In this blog post, we examine whether entity matching’s blocking can be used for the sample selection of contrastive learning on text data.

To identify the same entity in different datasets, as it occurs in data integration, for example, the concept of entity matching is used. Simplified, entity matching uses binary classification to determine whether two samples are the same entity (match) or not (non-match).

Contrastive learning is a deep-learning technique to enhance the representation of a minority class. As the name suggests, a differentiation is made between samples. This requires one or more similar samples (positives) as well as opposite samples (negatives). A common approach is to use random negatives for contrastive learning. In this regard, related work shows optimization potential through the careful selection of negatives. Accordingly, suitable negatives have the property of being similar but not a match to a sample. This similarity search problem also exists in the blocking step in an entity matching pipeline.

In this blog post, we examine whether entity matching’s blocking can be used for the sample selection of contrastive learning on text data. Additionally, the impact on learning domain-specific representations is investigated. We introduce a novel method for combining entity matching and contrastive learning in a mutually beneficial way: On the one hand, entity matching is characterised by an unbalanced ratio between its two classes. Thus, contrastive learning seems a viable means to address entity matching’s unbalanced classification problem. On the other hand entity matching’s blocking is used for the sample selection of contrastive learning.

Let’s start with an introduction to entity matching, entity matching’s blocking, contrastive learning, and how they relate to each other. This is followed by the description of the approach used in the context of my master thesis and the evaluation results.

Entity Matching

Entity matching is the identification of the same entity in different datasets through classification. For example, if sample a from dataset A and sample b from dataset B describe the same entity, they are considered matches, otherwise, they are considered as non-matches. Entity matching is based on an unbalanced classification problem, as the number of matches is significantly smaller than the number of non-matches.

This article focuses on text data that has at least a product description and a name. Entity matching is used in online retailing, especially in comparison portals, which show the user an overview of prices, product names, and descriptions of various retailers and marketplaces for the same product. Depending on the seller’s website, the associated product descriptions may be available in an inconsistent data format, e.g., unstructured in text form or structured as a table. Challenges are incompleteness, redundancy, and incorrect information. Furthermore, text data includes different spellings, misspellings, abbreviations, and the ambiguity of natural language.

To exemplify further, the following table shows three product names and descriptions. Line 1 and 2 form a match, and line 3 matches neither line 1 nor line 2. For human readers, it is obvious that the distinction can be made using the headphone generation in the product name (2nd Gen., 2nd Generation). By looking at the product description this is no longer quite so simple, as there is no direct matching information in lines 1 and 2, for example.

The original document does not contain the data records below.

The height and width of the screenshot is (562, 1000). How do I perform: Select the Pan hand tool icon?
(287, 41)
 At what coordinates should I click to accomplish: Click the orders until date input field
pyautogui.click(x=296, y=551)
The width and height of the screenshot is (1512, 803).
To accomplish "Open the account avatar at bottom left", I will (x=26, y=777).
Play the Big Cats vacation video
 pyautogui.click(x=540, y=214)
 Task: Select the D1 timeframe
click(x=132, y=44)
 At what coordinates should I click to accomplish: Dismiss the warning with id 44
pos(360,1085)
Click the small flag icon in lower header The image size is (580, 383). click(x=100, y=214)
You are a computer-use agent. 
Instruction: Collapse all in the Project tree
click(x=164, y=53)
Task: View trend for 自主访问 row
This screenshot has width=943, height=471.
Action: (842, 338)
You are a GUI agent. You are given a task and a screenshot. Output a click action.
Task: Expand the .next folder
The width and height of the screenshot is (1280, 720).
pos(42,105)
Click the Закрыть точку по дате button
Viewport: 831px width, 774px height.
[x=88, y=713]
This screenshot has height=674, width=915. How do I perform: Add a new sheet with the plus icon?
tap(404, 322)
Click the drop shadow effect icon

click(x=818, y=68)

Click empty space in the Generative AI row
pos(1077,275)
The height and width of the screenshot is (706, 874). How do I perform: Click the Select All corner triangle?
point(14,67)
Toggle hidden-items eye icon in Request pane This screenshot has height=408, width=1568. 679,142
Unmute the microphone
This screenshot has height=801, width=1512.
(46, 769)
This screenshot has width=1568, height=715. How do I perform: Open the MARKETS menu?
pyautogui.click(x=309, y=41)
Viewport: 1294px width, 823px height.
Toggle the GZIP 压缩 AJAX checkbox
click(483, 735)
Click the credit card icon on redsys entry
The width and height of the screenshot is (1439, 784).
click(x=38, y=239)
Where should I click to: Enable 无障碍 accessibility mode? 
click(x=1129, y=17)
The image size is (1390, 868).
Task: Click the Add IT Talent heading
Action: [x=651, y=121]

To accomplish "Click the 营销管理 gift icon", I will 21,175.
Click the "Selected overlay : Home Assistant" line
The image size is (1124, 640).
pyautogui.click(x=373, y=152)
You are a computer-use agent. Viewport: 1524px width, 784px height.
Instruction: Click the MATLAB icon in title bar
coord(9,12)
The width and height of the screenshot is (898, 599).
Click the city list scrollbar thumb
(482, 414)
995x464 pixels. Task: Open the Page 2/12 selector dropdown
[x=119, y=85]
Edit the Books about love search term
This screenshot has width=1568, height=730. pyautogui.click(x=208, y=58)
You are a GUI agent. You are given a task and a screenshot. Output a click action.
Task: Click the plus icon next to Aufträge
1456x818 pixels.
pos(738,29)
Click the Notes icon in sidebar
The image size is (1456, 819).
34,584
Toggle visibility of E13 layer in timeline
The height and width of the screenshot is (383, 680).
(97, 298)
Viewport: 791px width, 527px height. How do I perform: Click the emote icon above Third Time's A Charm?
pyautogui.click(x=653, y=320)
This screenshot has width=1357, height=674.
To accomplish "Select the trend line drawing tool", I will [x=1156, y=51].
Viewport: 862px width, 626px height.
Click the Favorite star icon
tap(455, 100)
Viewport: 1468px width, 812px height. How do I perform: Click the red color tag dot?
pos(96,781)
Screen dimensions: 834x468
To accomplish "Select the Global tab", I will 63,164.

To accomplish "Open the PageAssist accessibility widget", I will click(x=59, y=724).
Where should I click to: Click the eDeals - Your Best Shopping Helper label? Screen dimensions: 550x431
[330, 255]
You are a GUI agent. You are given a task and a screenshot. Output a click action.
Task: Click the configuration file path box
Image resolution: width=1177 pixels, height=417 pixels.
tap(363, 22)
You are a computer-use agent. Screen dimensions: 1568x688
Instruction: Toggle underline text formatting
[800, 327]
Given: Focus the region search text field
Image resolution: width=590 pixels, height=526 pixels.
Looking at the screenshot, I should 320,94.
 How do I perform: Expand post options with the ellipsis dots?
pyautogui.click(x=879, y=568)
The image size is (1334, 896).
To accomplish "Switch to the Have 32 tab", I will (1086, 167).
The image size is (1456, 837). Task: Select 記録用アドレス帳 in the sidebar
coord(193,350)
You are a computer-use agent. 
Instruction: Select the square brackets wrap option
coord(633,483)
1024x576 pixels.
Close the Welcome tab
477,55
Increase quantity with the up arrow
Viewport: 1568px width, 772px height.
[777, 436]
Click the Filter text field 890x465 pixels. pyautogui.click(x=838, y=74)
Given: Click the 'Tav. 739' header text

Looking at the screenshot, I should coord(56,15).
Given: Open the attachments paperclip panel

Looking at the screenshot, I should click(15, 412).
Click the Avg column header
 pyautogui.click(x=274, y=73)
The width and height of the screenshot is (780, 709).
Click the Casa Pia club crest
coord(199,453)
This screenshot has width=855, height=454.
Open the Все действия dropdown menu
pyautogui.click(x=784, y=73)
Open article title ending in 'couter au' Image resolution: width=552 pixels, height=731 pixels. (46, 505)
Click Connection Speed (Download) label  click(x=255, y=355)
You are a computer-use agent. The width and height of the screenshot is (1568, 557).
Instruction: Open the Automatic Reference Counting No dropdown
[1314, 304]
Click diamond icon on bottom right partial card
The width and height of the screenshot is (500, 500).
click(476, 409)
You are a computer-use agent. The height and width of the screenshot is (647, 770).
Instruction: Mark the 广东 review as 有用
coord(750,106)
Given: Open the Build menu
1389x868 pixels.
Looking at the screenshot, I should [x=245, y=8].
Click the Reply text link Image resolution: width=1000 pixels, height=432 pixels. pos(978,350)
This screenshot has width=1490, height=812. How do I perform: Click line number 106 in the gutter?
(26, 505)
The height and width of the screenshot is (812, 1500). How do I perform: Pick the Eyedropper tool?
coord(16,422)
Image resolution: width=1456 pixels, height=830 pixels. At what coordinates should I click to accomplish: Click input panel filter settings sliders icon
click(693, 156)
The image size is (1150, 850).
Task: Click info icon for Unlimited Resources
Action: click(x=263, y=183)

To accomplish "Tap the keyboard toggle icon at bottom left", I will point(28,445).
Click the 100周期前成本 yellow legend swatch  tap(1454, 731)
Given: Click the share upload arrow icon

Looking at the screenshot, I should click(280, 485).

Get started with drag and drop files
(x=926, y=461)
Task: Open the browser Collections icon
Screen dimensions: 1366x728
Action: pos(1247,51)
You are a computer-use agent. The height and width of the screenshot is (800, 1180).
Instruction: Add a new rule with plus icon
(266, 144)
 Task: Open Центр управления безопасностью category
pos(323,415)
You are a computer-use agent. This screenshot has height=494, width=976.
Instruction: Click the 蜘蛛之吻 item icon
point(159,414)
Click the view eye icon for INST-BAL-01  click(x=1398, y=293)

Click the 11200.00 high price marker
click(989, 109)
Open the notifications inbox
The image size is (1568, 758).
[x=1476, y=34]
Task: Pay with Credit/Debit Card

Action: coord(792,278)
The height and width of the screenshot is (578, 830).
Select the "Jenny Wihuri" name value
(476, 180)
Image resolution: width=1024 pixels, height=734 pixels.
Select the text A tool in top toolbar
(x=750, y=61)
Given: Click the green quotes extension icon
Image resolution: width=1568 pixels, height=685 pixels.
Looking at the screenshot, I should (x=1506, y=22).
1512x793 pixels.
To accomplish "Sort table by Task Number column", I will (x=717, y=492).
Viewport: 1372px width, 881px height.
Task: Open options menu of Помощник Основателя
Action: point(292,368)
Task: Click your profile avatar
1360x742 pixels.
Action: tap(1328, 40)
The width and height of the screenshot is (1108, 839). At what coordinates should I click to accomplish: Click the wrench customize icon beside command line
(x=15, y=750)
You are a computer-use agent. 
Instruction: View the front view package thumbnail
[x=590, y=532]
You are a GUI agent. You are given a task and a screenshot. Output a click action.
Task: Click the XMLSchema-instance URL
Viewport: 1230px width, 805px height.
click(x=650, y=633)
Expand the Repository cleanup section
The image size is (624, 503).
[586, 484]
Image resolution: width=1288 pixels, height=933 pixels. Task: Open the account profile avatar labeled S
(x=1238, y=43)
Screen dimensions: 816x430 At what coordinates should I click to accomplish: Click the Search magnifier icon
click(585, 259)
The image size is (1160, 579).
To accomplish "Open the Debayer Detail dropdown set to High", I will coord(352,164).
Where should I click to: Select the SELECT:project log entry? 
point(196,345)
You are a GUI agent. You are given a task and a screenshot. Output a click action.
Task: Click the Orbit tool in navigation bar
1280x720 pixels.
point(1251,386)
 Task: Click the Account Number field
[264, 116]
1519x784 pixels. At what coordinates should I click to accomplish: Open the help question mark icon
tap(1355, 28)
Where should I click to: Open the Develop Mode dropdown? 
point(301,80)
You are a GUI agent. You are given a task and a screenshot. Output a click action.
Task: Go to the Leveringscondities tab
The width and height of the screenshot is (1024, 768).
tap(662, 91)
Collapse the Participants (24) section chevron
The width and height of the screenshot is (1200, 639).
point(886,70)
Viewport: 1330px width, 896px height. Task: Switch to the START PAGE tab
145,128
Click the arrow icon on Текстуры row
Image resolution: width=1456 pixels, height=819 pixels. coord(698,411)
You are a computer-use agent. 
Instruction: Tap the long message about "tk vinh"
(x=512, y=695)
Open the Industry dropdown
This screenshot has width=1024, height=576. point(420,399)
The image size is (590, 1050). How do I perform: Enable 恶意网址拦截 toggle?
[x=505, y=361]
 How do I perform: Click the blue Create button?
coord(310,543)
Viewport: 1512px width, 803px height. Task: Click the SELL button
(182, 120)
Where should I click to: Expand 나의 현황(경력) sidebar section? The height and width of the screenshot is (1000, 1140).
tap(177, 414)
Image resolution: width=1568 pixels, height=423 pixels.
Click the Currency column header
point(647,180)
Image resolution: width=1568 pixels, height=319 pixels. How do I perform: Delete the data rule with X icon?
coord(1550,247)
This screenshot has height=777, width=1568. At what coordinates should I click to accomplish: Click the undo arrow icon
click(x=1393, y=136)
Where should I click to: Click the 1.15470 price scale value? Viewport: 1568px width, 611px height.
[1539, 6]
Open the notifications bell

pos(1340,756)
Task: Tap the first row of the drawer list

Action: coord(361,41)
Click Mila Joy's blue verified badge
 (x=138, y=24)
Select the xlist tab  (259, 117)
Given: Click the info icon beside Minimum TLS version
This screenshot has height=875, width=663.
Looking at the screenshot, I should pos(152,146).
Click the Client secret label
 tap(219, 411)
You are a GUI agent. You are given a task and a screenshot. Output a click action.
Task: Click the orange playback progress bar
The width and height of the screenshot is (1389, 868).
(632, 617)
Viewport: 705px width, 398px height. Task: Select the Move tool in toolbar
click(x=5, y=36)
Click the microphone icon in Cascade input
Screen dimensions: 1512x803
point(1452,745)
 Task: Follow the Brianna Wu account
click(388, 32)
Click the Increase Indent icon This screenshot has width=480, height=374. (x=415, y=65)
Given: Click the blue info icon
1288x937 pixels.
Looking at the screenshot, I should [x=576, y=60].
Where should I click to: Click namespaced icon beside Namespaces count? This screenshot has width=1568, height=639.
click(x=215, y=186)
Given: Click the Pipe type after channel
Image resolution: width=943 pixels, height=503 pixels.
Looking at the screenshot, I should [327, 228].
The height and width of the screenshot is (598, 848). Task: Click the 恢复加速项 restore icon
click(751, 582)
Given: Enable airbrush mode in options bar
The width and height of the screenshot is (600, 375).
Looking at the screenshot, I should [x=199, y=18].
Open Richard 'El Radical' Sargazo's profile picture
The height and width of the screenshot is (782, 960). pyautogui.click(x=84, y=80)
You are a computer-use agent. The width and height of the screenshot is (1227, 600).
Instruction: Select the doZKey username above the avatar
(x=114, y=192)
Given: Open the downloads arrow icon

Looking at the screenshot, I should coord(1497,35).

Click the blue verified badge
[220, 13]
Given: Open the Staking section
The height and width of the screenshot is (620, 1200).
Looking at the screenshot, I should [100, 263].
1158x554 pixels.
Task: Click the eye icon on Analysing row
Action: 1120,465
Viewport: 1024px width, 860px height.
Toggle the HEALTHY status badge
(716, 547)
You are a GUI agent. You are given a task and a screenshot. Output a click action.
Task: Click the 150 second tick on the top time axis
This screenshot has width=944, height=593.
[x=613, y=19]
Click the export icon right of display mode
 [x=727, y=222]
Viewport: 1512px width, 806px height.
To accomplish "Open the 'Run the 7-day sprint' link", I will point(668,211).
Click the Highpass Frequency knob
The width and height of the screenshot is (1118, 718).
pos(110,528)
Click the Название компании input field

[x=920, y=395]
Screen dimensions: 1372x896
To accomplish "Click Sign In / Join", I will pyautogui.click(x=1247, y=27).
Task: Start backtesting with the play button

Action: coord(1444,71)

LineProduct NameDescription
1SOUNDWAVE headphones 2nd Gen. with charging caseExperience music in a whole new way with the new in-ear headphones from SOUNDWAVE. The wireless headphones support attachments in 5 different sizes.
2SOUNDWAVE headphones with charging case 2nd Generation (123N6D)- In-ear headphones
- 5 hours battery life
3SOUNDWAVE headphones with charging case 3nd Generation (123N7X)- 6 hours battery life
- Optional wired
Table 1: examples of matches and non-matches in product data.

Deep Learning based Entity Matching

Classic entity matching approaches originate from the use case of data integration and are rule-based, among other things, but they find their limitations in unstructured and heterogeneous data, see (Barlaug & Gulla, 2021) and (Christen, 2012). Deep-learning-based entity matching, on the other hand, focuses on heterogeneous schemas and text.

A detailed introduction to types of data (structured, unstructured, semi-structured) and entity matching in the context of Big Data and is given in this article: Similarity Search and Deduplication at Scale.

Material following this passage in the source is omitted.